さすがは父親だ。息子の扱いに慣れている。
このところ微妙に情けないというか、株を落とし気味なところしか見ていなかったが、さすがに締めるところはきっちりと締めてくる。
父は【威圧】を納め、ハインツとディーが立ち直ったところで話を始めた。
「話はコルネリアから聞いた。変わらず学園に通いたい、という事だったな。
コルネリアがすでに言っただろうから私からとやかく言うような事はしないが、マルゴーの外は我々が思っていた以上に危険な場所だ。
だが私としても、ちゃんとした護衛さえ付ければお前が学園に通うのを認めてやってもいいと思っている」
これには少々拍子抜けした。
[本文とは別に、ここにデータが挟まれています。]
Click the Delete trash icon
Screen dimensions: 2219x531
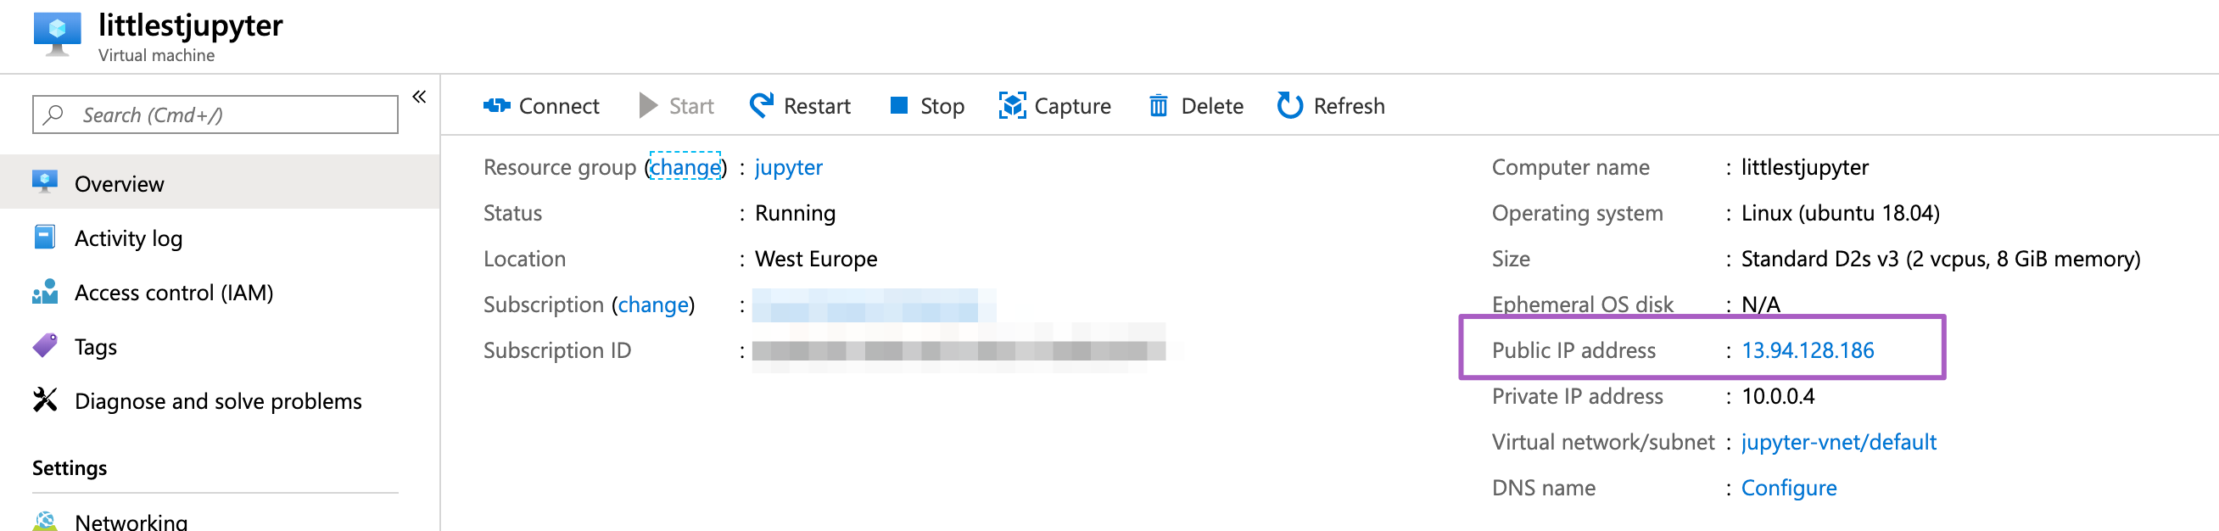pos(1158,106)
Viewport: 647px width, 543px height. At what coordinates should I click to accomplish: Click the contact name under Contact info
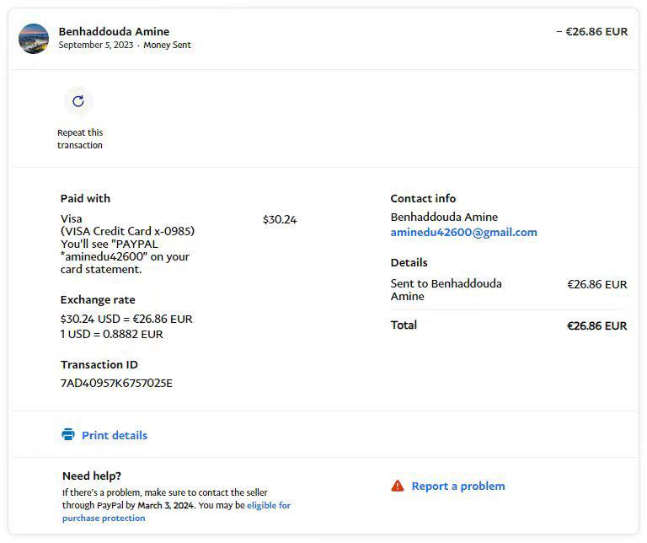click(444, 217)
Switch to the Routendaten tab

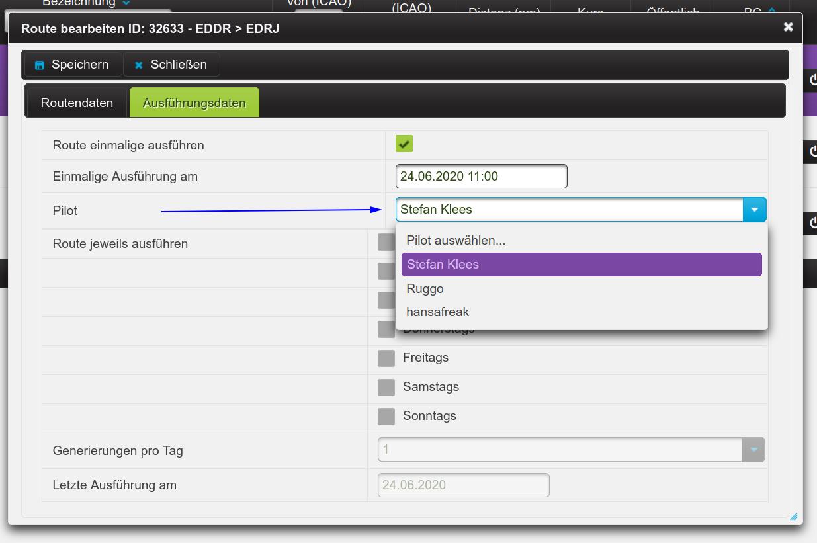(x=77, y=103)
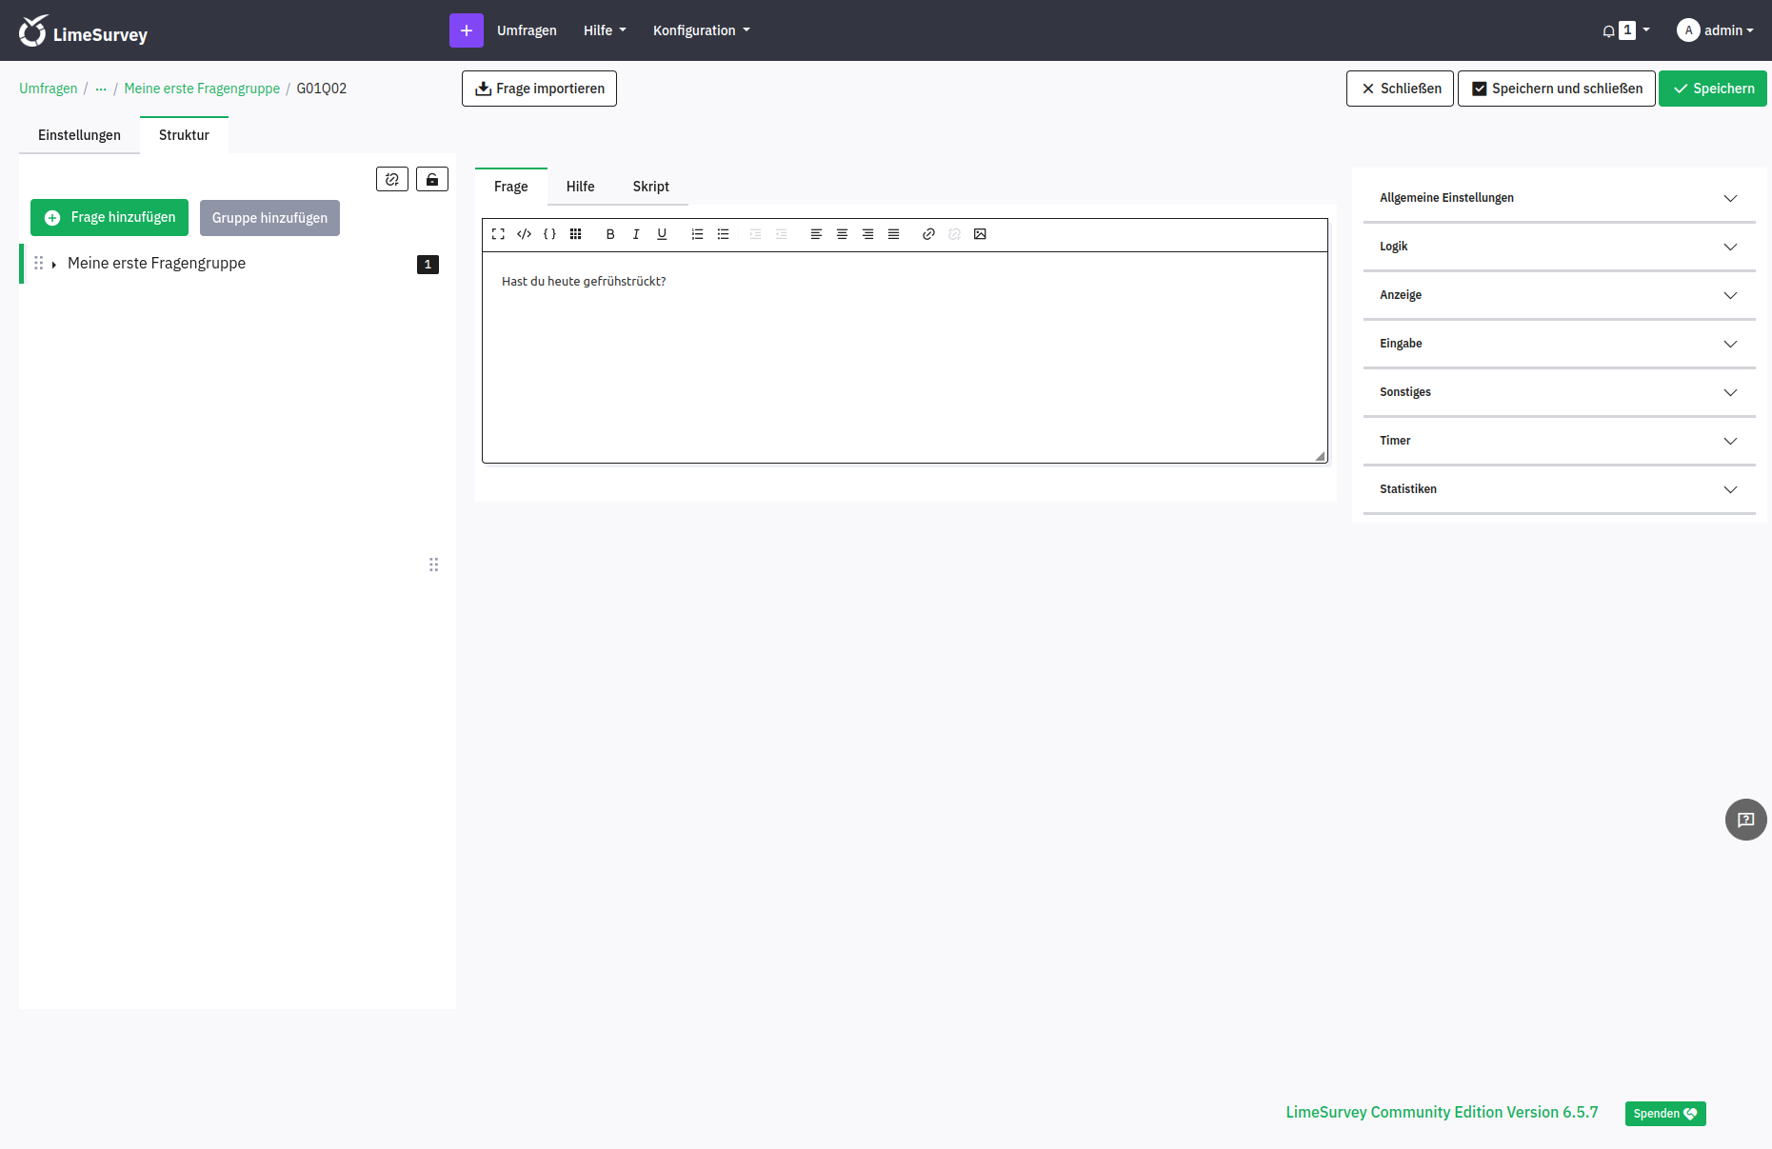
Task: Click the Bold formatting icon
Action: point(610,234)
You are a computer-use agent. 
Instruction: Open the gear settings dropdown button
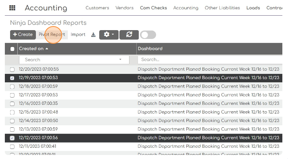(x=109, y=35)
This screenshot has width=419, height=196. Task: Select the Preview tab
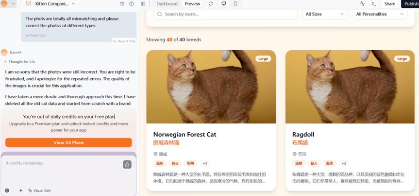tap(192, 4)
昨日母にしたような話をもう一度するべきかと覚悟していたからだ。
あの時は胸の内から湧き上がる想いに任せて言ってしまったが、一晩過ごして落ち着いた今、あの時のテンションで話すのは少々、なんというか、気恥ずかしい。
それをしなくて済むのはありがたい。
「……父上はね、ミセルにあんまり厳しいことを言って嫌われたくないんだよ。だから取り敢えず条件付きで認めておいて、条件の方の難易度を──っぐう!」
「──ハインリヒ。そろそろ部屋を出ていくか?」
「す、すみません父上……」
また【威圧】で黙らせたらしい。
私には効果がないので問題ないが、ディーもいちいち蹲ってしまっていて可哀相である。もし他に人がいればそれだけ被害者も増えていたことだろう。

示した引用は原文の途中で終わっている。